The reply should consist of one number, which is how many lines in the material below contain "โหวตนายกฯ".

##############################

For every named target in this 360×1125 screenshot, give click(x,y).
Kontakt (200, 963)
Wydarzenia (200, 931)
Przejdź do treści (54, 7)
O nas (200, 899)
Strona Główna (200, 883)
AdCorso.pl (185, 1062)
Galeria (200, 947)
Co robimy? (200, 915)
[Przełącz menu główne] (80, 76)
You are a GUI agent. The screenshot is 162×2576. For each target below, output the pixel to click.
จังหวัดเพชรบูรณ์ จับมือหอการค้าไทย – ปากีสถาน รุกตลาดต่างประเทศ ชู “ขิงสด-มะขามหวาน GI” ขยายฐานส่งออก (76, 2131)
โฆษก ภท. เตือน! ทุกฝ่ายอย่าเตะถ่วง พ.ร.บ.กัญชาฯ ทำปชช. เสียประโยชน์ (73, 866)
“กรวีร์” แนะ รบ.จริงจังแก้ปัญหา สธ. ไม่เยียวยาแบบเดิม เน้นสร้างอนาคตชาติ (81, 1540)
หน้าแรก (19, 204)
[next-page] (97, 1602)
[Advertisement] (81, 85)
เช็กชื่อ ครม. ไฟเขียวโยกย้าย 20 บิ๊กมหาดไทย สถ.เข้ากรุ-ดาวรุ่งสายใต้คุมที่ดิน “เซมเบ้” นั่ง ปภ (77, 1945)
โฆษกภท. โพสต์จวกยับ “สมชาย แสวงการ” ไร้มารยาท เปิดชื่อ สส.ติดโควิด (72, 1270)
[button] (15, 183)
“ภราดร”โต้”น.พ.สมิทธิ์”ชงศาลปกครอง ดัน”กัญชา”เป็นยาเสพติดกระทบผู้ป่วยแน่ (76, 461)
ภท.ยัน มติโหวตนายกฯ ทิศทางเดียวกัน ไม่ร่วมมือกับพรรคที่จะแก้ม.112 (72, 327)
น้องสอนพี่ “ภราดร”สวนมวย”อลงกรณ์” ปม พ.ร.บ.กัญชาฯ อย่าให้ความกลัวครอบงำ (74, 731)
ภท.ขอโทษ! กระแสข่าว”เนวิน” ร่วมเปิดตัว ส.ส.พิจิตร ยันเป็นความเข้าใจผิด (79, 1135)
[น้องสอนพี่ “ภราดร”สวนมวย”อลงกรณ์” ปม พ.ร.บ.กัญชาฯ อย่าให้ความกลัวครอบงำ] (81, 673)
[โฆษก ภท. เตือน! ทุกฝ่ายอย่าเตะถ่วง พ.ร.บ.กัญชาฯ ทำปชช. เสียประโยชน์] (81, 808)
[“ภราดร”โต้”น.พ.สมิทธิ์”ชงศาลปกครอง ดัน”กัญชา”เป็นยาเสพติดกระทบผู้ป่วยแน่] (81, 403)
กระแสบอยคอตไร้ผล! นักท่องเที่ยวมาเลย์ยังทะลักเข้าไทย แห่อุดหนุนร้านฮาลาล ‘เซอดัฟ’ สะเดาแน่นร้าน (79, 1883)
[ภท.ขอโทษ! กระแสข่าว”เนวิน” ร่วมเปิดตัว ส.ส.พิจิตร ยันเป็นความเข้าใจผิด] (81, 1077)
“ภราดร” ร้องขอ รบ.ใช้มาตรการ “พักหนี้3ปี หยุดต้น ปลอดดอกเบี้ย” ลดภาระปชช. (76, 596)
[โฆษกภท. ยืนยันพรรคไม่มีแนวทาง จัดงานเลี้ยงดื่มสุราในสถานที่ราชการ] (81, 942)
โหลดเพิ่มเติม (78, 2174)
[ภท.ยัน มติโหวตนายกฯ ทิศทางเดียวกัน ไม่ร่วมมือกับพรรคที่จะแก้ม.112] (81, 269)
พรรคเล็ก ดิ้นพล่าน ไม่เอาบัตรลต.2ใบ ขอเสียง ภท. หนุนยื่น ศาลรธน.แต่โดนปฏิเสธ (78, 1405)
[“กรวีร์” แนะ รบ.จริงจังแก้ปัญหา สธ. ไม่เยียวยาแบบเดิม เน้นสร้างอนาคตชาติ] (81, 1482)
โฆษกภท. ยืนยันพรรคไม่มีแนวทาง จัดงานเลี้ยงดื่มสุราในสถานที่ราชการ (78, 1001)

##############################

_Answer for the task_: 2